The provisions of the DGR with respect to lithium batteries may also be found in the IATA Lithium Battery Shipping Guidelines (LBSG). In addition to the content from the DGR, the LBSG also has additional classification flowcharts and detailed packing and documentation examples for lithium batteries.


The extent to which the lithium cells or batteries are regulated as dangerous goods depends on:

(a) the lithium metal content for lithium metal cells or batteries; or
(b) the Watt-hour (Wh) rating for lithium ion cells or batteries.

Fully Regulated Lithium Batteries

Lithium metal cells with a lithium metal content exceeding 1 g and lithium metal batteries with a lithium metal content exceeding 2 g.

Lithium ion cells with a Watt-hour rating exceeding 20 Wh and lithium ion batteries with a Watt-hour rating exceeding 100 Wh.

Devices that contain fully regulated lithium cells or batteries are subject to all of the provisions of the DGR, which includes:

(a) dangerous goods training.
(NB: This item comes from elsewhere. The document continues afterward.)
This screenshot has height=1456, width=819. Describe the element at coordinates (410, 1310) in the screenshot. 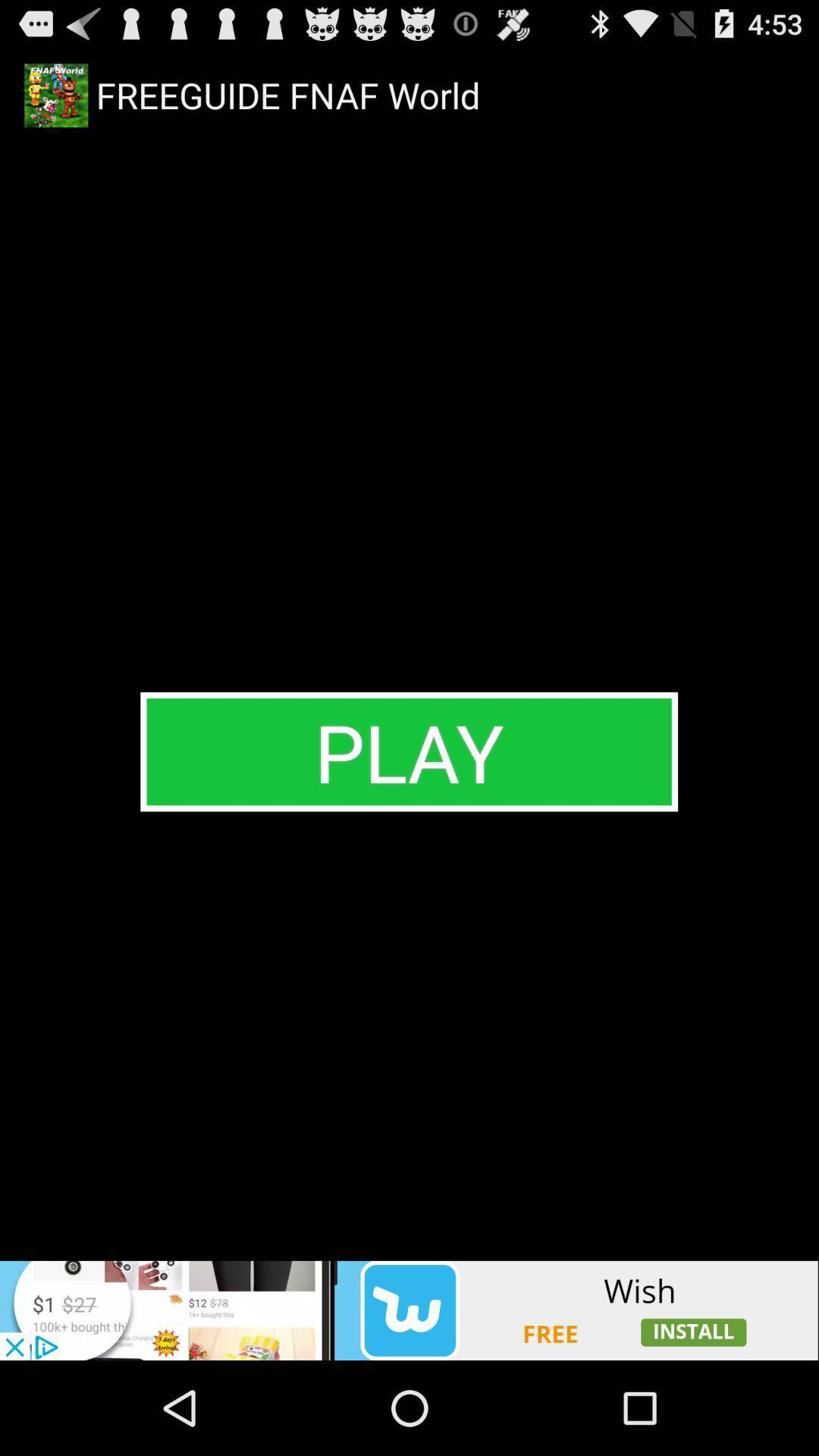

I see `advertisement` at that location. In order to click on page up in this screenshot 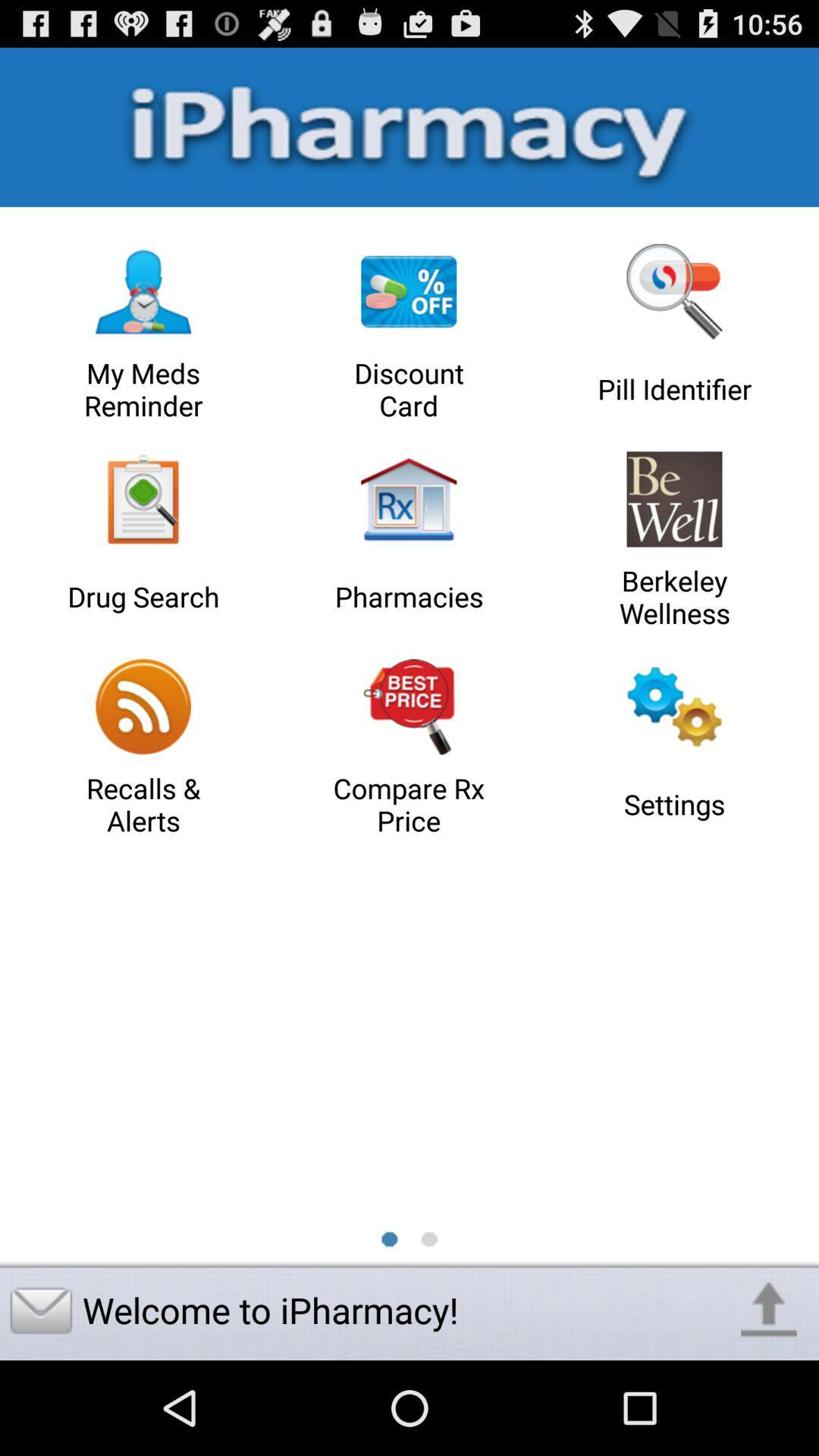, I will do `click(769, 1310)`.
All persons involved in the preparation and shipping must have completed appropriate dangerous goods training and must attend recurrent dangerous goods training at intervals not exceeding 24 months;

(b) marks and labels on packages. All packages must be marked with the name and address of the shipper and consignee, the UN number and proper shipping name. Packages must also bear the Class 9 lithium battery hazard label, except that until 31 December 2018 the standard Class 9 miscellaneous hazard label may be used;

(c) documentation. The consignment must be correctly described on a Shipper’s Declaration for Dangerous Goods.